Netflix’s newly announced Netflix Prize 2 would challenge competitors to recommend movies based on demographic and behavioral data. But one privacy expert says the company should pull the contest before it even launches, because the data Netflix is offering up about its users cannot truly be anonymized.
Netflix said yesterday it would be offering up a dataset of more than 100 million items including age, gender, ZIP code, genre ratings and previously chosen movies for many users. Paul Ohm, an associate professor of law at the University of Colorado Law School who blogs at Freedom to Tinker, called it a “multimillion-dollar privacy blunder” in the making.
Ohm quotes a study by computer science professor Latanya Sweeney that showed 87 percent of Americans can be identified by the combination of their gender, ZIP code and birth date. He says:
True, Netflix plans to release age not birth date, but simple arithmetic shows that for many people in the country, gender plus ZIP code plus age will narrow their private movie preferences down to at most a few hundred people. Netflix needs to understand the concept of “information entropy”: Even if it is not revealing information tied to a single person, it is revealing information tied to so few that we should consider this a privacy breach.
The anonymization of Netflix data had actually come into question with the previous contest as well, which only gave out user ratings. Researchers were able to “break the anonymity of the dataset,” though Ohm said that he ultimately believes Netflix acted responsibly — the first time around.
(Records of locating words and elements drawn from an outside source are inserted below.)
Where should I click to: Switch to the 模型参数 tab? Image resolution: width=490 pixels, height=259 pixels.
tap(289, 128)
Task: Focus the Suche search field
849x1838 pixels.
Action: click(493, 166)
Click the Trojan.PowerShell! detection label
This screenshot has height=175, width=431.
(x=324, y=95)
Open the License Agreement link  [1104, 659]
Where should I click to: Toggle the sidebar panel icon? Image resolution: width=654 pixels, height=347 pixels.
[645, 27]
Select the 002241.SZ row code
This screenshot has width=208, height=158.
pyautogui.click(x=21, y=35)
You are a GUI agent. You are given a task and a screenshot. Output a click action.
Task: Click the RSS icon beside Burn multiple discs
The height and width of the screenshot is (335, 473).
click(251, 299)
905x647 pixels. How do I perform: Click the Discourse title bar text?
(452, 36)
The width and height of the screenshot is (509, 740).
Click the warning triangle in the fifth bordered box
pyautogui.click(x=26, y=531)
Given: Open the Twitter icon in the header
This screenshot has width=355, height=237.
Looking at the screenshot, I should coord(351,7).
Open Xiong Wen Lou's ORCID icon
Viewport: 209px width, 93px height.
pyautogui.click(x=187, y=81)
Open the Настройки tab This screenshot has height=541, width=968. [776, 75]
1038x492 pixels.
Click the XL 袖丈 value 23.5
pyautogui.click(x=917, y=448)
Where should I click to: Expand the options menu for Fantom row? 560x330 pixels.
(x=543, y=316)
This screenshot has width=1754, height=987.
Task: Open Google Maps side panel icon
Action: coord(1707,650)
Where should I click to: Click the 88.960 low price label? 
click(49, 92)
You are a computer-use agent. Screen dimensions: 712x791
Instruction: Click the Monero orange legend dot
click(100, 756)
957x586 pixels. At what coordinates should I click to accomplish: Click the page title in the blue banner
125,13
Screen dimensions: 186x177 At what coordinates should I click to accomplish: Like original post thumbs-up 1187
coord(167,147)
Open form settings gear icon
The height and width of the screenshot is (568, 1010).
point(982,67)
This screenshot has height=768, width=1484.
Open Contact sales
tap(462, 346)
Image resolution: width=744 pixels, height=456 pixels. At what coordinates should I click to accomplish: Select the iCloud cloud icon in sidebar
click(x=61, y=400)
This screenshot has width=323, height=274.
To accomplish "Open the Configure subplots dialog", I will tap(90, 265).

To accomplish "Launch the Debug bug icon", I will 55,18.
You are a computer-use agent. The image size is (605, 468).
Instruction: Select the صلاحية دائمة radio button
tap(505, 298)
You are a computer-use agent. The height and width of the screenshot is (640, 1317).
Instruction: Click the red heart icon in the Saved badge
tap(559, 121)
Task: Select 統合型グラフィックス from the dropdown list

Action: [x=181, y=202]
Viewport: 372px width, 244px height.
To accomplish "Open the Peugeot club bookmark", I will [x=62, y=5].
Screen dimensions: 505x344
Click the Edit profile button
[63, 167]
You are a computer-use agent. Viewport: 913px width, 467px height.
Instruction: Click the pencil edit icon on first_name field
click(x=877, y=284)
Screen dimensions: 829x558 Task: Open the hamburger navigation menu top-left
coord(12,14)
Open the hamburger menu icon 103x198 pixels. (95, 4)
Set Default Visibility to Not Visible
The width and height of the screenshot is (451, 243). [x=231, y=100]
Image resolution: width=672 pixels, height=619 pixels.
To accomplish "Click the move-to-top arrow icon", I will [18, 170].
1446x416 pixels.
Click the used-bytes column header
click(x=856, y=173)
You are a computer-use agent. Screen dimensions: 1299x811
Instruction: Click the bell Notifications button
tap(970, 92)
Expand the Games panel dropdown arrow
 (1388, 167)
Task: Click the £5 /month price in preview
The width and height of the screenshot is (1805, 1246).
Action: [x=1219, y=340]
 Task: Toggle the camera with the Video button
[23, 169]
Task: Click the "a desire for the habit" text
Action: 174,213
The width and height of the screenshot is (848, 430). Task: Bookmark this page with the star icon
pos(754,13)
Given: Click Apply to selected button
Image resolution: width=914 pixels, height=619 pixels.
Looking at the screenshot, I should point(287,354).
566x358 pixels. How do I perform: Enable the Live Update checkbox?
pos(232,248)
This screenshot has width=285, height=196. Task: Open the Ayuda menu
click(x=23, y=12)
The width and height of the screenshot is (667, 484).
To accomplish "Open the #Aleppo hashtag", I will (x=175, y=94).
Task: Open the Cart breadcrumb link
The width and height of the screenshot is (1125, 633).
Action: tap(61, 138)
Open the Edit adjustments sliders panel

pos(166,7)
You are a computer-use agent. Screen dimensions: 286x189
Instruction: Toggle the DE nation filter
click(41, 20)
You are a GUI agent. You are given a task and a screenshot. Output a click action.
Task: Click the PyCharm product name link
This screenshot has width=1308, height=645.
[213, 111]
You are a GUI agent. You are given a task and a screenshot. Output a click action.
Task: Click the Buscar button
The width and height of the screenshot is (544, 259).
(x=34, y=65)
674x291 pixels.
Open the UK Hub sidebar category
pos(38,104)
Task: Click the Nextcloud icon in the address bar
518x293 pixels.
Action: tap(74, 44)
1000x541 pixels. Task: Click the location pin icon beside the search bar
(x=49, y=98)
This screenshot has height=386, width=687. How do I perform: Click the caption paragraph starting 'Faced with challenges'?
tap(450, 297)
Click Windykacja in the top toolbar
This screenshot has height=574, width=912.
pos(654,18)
The specific law Netflix might be breaking now is the Video Privacy Protection Act, said Ohm, which as he says “prohibits a ‘video tape service provider’ (a broadly defined term) from revealing ‘personally identifiable information’ about its customers,” and entails “not less than $2,500” in damages for each violation. It’s possible that Netflix’s terms of service might protect the company, but Ohm thinks that given the current research around so-called anonymous data sets, Netflix would likely face millions of dollars in damages.